Agricultural production by fiercely independent farmers was halved from one year to the next, and starvation stalked the land. Moscow was not sympathetic. The demands for payment in the form of crops were not eased, but escalated.

The farmers who owned substantial amounts of land were called kulaks, and they had been stigmatized by Lenin as “bloodsuckers, vampires, plunderers of the people and profiteers…” The communist activists treated them as if they were criminals, arguing that to take food for yourself when the state owned all food was de facto theft.

The Ukrainians call the terrible famine that ravished their country in 1932 and 1933 the Holodomor, which literally means death by hunger. Although it clearly was no accident but rather the consequence of policies dictated by Moscow before independence there was little to nothing that could be said about it.

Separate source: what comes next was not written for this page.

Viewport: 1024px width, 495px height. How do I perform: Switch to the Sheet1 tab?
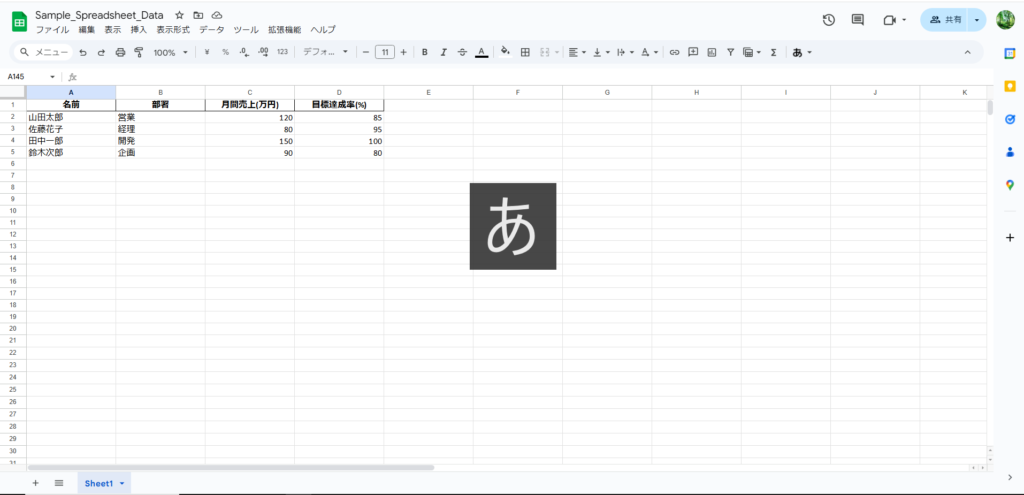pyautogui.click(x=99, y=483)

Even today it is a sensitive subject. Former president Viktor Yushchenko made a point of describing the deaths as genocide and not just an accident. Despite criticism for the expense, he had a monument built to those who died in the Holodomor high on the banks of the Dnieper River in Kyiv. It was inaugurated last year.

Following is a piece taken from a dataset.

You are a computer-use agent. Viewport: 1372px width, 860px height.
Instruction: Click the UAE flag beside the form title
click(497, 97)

As with all such massive horrors, no one is sure how many died in the Holodomor. A likely number is six to seven million, although estimates range from as low as 2.6 million to as high as 10 million. On the fourth Saturday of every November, services are held to commemorate those who suffered and died in the Holodomor.

The memorial in Kyiv includes books listing those killed and writings about the famine, as well as slide presentations of the history. Candles are lit for the victims, especially on memorial occasions.

In a gesture to appease Russian unease with the fingers pointed at them for the Holodomor (although it is the Soviets and not the Russians per se who are blamed), the current president, Viktor Yanukovych, made the point earlier this year that the famine of 1932-33 was not limited to Ukraine, but experienced widely throughout the Soviet Union as a result of collectivization. But data indicate Ukraine suffered the most, by far.

In November this year, visiting Russian President Dmitry Medvedev joined President Yanukovych at the Holodomor memorial in Kyiv, to honor the victims.